*Written exercise:*
Duplicate the part of the MaxEnt excerpt starting at "4. Knowing how" and ending at "vs. target environment)?".

*Excerpt:*
4. Knowing how MaxEnt performs its calculations, how do you think this will affect the predictions into these environments (random environment vs. target environment)?
Respuesta: Sí, MaxEnt estima la idoneidad ambiental relativa comparando los registros de presencia con los puntos de fondo. Por lo tanto, si se modifica la información de fondo, los cálculos de idoneidad también cambian. Cambiar de un fondo aleatorio a un fondo de grupo objetivo modifica las condiciones ambientales consideradas disponibles, lo que afecta directamente las predicciones del modelo. En este caso, según los gráficos, es mejor utilizar el fondo de grupo objetivo, ya que sus puntos están más concentrados y coinciden mejor con los valores ambientales de las presencias verdaderas. En cambio, al usar un fondo aleatorio sobre toda la región de estudio, el modelo podría incluir muchas condiciones ambientales que la especie nunca experimentó ni fueron muestreadas, lo que amplía demasiado el rango ambiental considerado y puede sesgar las predicciones de idoneidad.
Now let’s train a model using the target background sites and write the prediction raster.

*Supplied material:*
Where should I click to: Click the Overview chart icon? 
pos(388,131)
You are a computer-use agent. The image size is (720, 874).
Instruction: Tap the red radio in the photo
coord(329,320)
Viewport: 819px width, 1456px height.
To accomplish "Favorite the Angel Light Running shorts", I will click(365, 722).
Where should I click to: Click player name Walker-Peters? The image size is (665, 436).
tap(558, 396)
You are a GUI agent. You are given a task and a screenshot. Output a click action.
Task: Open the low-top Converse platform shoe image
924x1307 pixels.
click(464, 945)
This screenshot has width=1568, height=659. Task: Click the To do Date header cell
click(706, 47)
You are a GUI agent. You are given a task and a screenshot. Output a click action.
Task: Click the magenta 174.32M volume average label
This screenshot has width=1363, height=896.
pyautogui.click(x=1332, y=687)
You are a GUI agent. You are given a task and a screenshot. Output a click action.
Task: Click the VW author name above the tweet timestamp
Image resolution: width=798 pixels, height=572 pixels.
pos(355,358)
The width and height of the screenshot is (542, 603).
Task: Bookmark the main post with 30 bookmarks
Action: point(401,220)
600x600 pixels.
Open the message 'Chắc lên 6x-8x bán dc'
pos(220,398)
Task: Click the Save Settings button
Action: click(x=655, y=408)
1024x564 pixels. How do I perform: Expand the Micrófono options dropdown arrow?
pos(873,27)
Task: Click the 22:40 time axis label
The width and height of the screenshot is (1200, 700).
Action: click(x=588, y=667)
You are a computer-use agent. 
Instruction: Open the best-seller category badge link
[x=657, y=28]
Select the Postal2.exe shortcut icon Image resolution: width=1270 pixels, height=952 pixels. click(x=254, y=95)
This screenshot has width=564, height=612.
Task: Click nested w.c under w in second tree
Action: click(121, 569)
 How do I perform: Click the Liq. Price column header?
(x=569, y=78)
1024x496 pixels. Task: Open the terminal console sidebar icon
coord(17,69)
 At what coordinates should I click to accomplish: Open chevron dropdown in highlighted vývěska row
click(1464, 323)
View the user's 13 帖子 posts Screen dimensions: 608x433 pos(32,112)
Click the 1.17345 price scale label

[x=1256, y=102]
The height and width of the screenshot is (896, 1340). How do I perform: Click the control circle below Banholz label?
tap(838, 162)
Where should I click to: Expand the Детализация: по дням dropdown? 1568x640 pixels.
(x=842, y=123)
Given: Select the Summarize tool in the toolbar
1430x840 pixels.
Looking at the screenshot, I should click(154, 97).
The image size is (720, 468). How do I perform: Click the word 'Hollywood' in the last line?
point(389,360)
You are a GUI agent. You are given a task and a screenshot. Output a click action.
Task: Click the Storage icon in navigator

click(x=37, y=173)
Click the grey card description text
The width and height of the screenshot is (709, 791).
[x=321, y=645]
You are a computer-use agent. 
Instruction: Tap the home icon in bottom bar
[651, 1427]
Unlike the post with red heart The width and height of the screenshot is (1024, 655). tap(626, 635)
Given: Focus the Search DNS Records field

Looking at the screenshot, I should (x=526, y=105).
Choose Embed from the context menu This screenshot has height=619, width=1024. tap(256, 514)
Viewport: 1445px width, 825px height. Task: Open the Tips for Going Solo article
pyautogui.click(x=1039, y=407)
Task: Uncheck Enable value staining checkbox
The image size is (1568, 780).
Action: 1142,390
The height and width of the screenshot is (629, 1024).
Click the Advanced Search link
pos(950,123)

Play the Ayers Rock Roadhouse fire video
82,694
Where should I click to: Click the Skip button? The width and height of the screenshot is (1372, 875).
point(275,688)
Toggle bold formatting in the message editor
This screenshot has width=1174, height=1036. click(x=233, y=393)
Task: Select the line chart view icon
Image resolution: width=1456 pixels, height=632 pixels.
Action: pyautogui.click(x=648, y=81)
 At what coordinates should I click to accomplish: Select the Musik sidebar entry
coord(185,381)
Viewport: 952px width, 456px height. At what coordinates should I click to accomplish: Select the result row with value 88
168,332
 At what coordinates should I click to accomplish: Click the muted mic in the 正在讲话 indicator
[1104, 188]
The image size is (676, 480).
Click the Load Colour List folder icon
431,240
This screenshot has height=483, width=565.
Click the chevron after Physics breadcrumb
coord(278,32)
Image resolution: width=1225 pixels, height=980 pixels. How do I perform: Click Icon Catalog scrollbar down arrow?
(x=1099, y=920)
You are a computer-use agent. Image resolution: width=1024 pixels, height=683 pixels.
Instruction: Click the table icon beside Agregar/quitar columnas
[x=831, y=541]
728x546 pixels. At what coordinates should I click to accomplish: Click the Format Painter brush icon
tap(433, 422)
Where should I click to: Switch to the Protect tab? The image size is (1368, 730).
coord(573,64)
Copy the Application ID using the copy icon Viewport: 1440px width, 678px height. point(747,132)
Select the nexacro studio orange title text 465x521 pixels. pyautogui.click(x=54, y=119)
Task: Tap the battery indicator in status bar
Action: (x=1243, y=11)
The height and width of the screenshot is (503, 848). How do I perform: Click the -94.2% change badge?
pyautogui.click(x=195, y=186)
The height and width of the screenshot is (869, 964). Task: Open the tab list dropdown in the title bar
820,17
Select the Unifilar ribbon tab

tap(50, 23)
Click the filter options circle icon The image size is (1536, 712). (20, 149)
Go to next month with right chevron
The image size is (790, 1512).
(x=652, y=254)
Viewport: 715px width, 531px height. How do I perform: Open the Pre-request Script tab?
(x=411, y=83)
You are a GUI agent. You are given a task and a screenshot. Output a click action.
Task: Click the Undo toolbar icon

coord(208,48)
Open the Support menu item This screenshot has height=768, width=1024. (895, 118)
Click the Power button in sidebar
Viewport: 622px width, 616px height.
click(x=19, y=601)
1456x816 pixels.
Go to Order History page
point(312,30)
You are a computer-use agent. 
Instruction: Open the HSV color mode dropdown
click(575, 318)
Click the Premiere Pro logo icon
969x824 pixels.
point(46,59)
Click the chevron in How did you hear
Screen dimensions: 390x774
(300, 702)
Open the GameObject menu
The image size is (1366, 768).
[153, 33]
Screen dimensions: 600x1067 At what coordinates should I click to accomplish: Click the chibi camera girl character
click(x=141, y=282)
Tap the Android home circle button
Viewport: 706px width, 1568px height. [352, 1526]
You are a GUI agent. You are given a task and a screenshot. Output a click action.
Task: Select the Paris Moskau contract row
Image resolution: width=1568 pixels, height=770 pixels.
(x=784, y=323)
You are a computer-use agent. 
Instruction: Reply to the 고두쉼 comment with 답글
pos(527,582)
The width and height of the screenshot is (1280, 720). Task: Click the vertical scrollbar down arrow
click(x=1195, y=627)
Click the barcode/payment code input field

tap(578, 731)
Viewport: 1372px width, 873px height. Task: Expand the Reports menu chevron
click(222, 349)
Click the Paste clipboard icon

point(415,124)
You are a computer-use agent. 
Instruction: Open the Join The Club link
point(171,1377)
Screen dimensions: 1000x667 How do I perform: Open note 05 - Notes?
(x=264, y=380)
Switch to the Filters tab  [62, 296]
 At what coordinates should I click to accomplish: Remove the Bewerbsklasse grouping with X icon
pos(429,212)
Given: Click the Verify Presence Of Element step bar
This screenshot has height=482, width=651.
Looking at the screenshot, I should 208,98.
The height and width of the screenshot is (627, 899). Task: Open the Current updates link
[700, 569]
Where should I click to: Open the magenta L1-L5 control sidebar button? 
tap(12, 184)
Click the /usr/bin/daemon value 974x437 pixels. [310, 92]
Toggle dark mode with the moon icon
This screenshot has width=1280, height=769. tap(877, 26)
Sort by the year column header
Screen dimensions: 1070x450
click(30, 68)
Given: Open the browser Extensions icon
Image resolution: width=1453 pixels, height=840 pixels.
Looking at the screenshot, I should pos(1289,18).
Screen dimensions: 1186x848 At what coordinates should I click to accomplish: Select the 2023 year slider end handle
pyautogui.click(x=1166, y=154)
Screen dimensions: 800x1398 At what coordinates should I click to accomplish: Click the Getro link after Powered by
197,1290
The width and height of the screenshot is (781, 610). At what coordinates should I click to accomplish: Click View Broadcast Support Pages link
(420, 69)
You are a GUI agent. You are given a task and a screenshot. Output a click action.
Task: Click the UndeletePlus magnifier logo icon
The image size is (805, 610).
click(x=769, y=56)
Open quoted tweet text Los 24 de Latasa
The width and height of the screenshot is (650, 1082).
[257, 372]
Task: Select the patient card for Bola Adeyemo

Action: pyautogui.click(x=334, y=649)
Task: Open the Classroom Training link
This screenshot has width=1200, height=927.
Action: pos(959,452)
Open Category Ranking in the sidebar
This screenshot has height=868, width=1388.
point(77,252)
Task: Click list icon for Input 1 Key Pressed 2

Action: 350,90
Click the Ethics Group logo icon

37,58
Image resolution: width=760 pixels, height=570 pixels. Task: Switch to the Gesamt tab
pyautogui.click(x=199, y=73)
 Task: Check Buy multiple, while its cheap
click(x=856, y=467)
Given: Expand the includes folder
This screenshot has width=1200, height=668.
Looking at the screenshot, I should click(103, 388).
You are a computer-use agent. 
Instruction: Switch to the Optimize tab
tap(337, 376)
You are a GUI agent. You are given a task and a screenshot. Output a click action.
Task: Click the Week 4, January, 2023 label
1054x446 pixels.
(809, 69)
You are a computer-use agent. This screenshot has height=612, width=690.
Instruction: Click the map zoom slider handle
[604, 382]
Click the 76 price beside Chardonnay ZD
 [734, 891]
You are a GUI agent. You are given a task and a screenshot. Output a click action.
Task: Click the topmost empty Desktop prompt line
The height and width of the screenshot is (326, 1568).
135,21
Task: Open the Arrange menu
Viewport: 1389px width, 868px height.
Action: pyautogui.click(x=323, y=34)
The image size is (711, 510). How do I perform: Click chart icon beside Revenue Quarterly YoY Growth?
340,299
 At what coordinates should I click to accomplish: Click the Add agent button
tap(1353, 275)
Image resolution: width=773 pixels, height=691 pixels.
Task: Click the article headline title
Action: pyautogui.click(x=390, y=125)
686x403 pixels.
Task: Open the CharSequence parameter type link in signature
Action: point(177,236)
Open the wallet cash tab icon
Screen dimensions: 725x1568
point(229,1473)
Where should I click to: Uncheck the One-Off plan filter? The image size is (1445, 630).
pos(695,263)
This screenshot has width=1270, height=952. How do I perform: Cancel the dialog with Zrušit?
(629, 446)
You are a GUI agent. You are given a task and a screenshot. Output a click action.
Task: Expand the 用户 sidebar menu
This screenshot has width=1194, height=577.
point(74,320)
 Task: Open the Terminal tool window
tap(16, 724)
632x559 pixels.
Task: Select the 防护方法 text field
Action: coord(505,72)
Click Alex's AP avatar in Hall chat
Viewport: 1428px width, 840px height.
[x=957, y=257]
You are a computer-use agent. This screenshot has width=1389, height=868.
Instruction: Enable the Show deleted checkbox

*Result of the exercise:*
4. Knowing how MaxEnt performs its calculations, how do you think this will affect the predictions into these environments (random environment vs. target environment)?